What this task involves — In the text on coronavirus genomes, replace "Schematic representation" with "Diagram" and write out the passage starting with "Schematic representation of" and going on through "(1997) is shown.".

START Text passage

Complete genomic sequences, a key residue in the spike protein and deletions in nonstructural protein 3b of US strains of the virulent and attenuated coronaviruses, transmissible gastroenteritis virus and porcine respiratory coronavirus

Abstract

Transmissible gastroenteritis virus (TGEV) isolates that have been adapted to passage in cell culture maintain their infectivity in vitro but may lose their pathogenicity in vivo. To better understand the genomic mechanisms for viral attenuation, we sequenced the complete genomes of two virulent TGEV strains and their attenuated counterparts: virulent TGEV Miller M6 and attenuated TGEV Miller M60 and virulent TGEV Purdue and attenuated TGEV Purdue P115, together with the ISU-1 strain of porcine respiratory coronavirus (PRCV-ISU-1), a naturally occurring TGEV deletion mutant with an altered respiratory tropism and reduced virulence. Pairwise comparison at both the nucleotide (nt) and amino acid (aa) levels between virulent and attenuated TGEV strains identified a common change in nt 1753 of the spike gene, resulting in a serine to alanine mutation at aa position 585 of the spike proteins of the attenuated TGEV strains. Alanine was also present in this protein in PRCV-ISU-1. Particularly noteworthy, the serine to alanine mutation resides in the region of the major antigenic site A/B (aa 506-706) that elicits neutralizing antibodies and within the domain mediating the cell surface receptor aminopeptidase N binding (aa 522-744). Comparison of the predicted polypeptide products of ORF3b showed significant deletions in the naturally attenuated PRCV-ISU-1 and TGEV Miller M60; these deletions occurred at a common break point, suggesting a related mechanism of recombination that may affect viral virulence or tropism. Sequence comparisons at both genomic and protein levels indicated that PRCV-ISU-1 had a closer relationship with TGEV Miller strains than Purdue strains. Phylogenetic analyses showed that virulence is an evolutionarily labile trait in TGEV and that TGEV strains as a group share a common ancestor with PRCV.

Fig. 1

Schematic representation of the spike gene of the four TGEV strains and PRCV-ISU-1 showing deletions and mutations. △, 3 nt (nt 2385 to 2387) deletion in M60 spike gene and 6 nt (nt 1122 to 1127) deletion in P115 spike gene. , 681 nt (nt 65 to 745) deletion in PRCV spike gene. The T to G (bold) mutation at nt 1753 in M60, P115 and PRCV leading to an S to A substitution at aa 585 in the spike protein is shown. The approximate antigenic region of site A/B (nt 1518–2118) and the aminopeptidase N (APN) binding site (nt 1566–2232) are indicated. The potential enteric tropism determining residue at nt position 655 identified by Ballesteros et. al. (1997) is shown.

END Text passage
START Collected material

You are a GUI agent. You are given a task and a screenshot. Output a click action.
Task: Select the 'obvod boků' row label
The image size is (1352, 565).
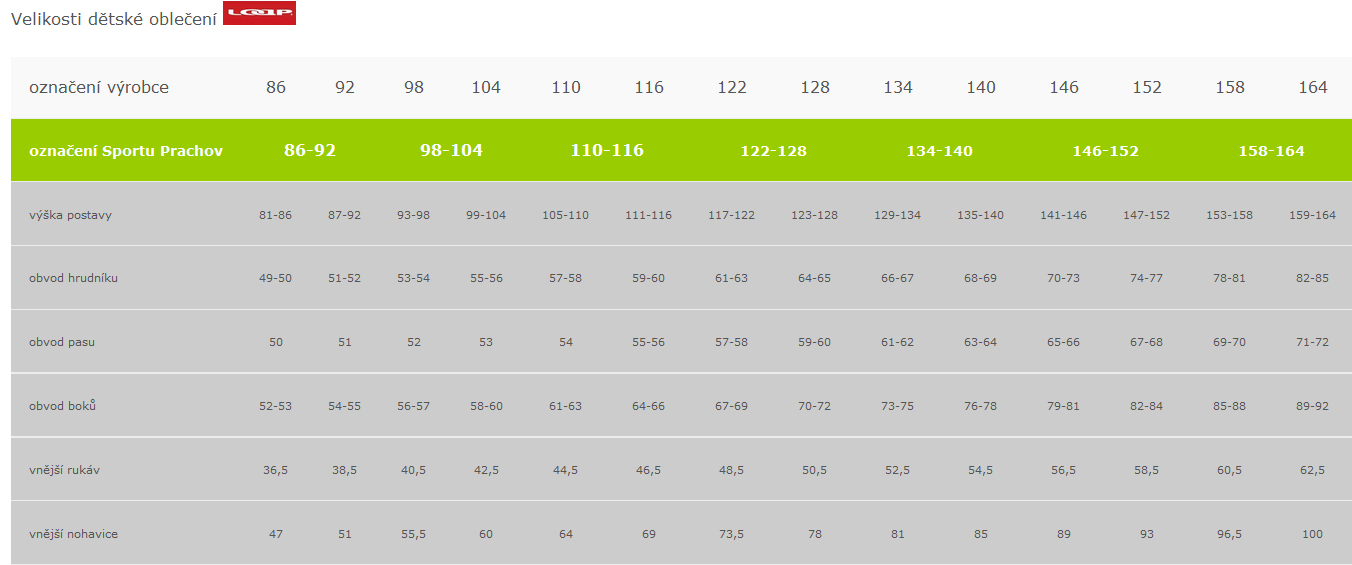click(x=62, y=406)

END Collected material

Completed task —
Diagram of the spike gene of the four TGEV strains and PRCV-ISU-1 showing deletions and mutations. △, 3 nt (nt 2385 to 2387) deletion in M60 spike gene and 6 nt (nt 1122 to 1127) deletion in P115 spike gene. , 681 nt (nt 65 to 745) deletion in PRCV spike gene. The T to G (bold) mutation at nt 1753 in M60, P115 and PRCV leading to an S to A substitution at aa 585 in the spike protein is shown. The approximate antigenic region of site A/B (nt 1518–2118) and the aminopeptidase N (APN) binding site (nt 1566–2232) are indicated. The potential enteric tropism determining residue at nt position 655 identified by Ballesteros et. al. (1997) is shown.